Essa nova colheita, também chamada de safrinha, é resultado da autorização feita no final do ano passado pela Agência de Defesa Agropecuária do Paraná (Adapar), que prorrogou o prazo para a semeadura, que antes tinha como data limite 31 de dezembro. A reivindicação para liberar o cultivo foi feita por lideranças da agricultura de Pato Branco e Mariópolis.

Na região de Francisco Beltrão e Dois Vizinhos, a área ocupada com a segunda safra de soja foi pequena, apenas quatro mil hectares.
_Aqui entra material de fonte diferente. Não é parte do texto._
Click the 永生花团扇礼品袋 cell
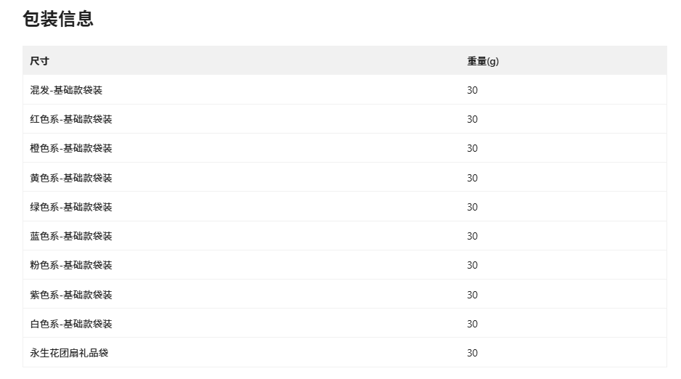This screenshot has width=681, height=379. tap(69, 353)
Antoninho Fontanella, técnico do Departamento de Economia Rural (Deral), diz que o plantio foi pequeno porque a autorização veio muito tarde. “Este ano o pessoal não plantou tanto porque não podia plantar em cima da resteva de soja. Aí o produtor plantou em cima da resteva do milho”, explica o técnico.

Área em Beltrão
Mas, Antoninho acredita que, para a safrinha 2020/2021, vai aumentar a área de cultivo de soja. “O pessoal vai plantar o milho mais cedo e aí deveremos ter uma área maior. Muitos devem fazer a rotação de cultura mais cedo e plantar a soja em janeiro”. Ivano Carniel, técnico do Deral-Seab, escritório de Pato Branco, afirma que “para a safra do próximo ano a expectativa é de que a área volte a crescer”.

Área em Pato Branco
Na região de Pato Branco, o Deral-Seab estima que foram plantados dois mil hectares e a produção de seis mil toneladas.

Melhor planejamento da safra
Para o presidente do Sindicato Rural de Pato Branco e da Associação Regional de Sindicatos Rurais do Sudoeste (Assinepar), Oradi Caldato, essa prorrogação da colheita oferece mais estabilidade para os agricultores. “A medida permite mais planejamento nas lavouras. Além disso, a área de milho na primeira safra tende a aumentar, porque será possível plantar soja um pouco mais tarde. É uma vitória de todo o estado e sem prejuízo às questões sanitárias”, avalia.